Machine Learning and AI
Machine learning is a powerful approach to data science that uses large sets of data to build prediction algorithms. These prediction algorithms are commonly used in “recommendation” features on many popular music and video applications, online shops, and search engines. When you receive intelligent recommendations tailored to your own tastes, machine learning is often responsible. Other areas where you might find machine learning being used is in self-driving cars, process automation, security, marketing analytics, and health care.
AI (Artificial Intelligence) is a broad concept that describes technology designed to behave intelligently and mimic the cognitive functions of humans, like learning, decision making, and speech recognition. AI uses large sets of data to learn and adapt in order to achieve a specific goal. GPUs provide the processing power needed for common AI and machine learning tasks like input data preprocessing and model building.
Below is a list of common tools used for machine learning and AI that can be installed on a Linode GPU instance:
TensorFlow - a free, open-source, machine learning framework, and deep learning library. Tensorflow was originally developed by Google for internal use and later fully released to the public under the Apache License.
Apache Mahout - a scalable library of machine learning algorithms, and a distributed linear algebra framework designed to let mathematicians, statisticians, and data scientists quickly implement their own algorithms.
Big data is a discipline that analyzes and extracts meaningful insights from large and complex data sets. These sets are so large and complex that they require specialized software and hardware to appropriately capture, manage, and process the data. When thinking of big data and whether or not the term applies to you, it often helps to visualize the “three Vs”:
Volume: Generally, if you are working with terabytes, exabytes, petabytes, or more amounts of information you are in the realm of big data.
Velocity: With Big Data, you’re using data that is being created, called, moved, and interacted with at a high velocity. One example is the real time data generated on social media platforms by its users.
Variety: Variety refers to the many different types of data formats with which you may need to interact. Photos, video, audio, and documents can all be written and saved in a number of different formats.
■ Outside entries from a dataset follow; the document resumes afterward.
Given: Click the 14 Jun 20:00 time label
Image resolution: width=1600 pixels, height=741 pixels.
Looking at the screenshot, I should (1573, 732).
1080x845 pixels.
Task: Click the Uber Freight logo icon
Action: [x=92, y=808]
It is important to consider the variety of data that you will collect in order to appropriately categorize it.
GPUs can help give Big Data systems the additional computational capabilities they need for ideal performance. Below are a few examples of tools which you can use for your own big data solutions:
Hadoop - an Apache project that allows the creation of parallel processing applications on large data sets, distributed across networked nodes.
Apache Spark - a unified analytics engine for large-scale data processing designed with speed and ease of use in mind.
Apache Storm - a distributed computation system that processes streaming data in real time.
Video Encoding is the process of taking a video file’s original source format and converting it to another format that is viewable on a different device or using a different tool. This resource intensive task can be greatly accelerated using the power of GPUs.
- FFmpeg - a popular open-source multimedia manipulation framework that supports a large number of video formats.
General Purpose Computing using CUDA
CUDA (Compute Unified Device Architecture) is a parallel computing platform and API that allows you to interact more directly with the GPU for general purpose computing. In practice, this means that a developer can write code in C, C++, or many other supported languages utilizing their GPU to create their own tools and programs.
If you’re interested in using CUDA on your GPU Linode, see the following resources:
One of the most traditional use cases for a GPU is graphics processing. Transforming a large set of pixels or vertices with a shader or simulating realistic lighting via ray tracing are massive parallel processing tasks. Ray tracing is a computationally intensive process that simulates lights in a scene and renders the reflections, refractions, shadows, and indirect lighting. It’s impossible to do on GPUs in real-time without hardware-based ray tracing acceleration. The Linode GPU Instances offers real-time ray tracing capabilities using a single GPU.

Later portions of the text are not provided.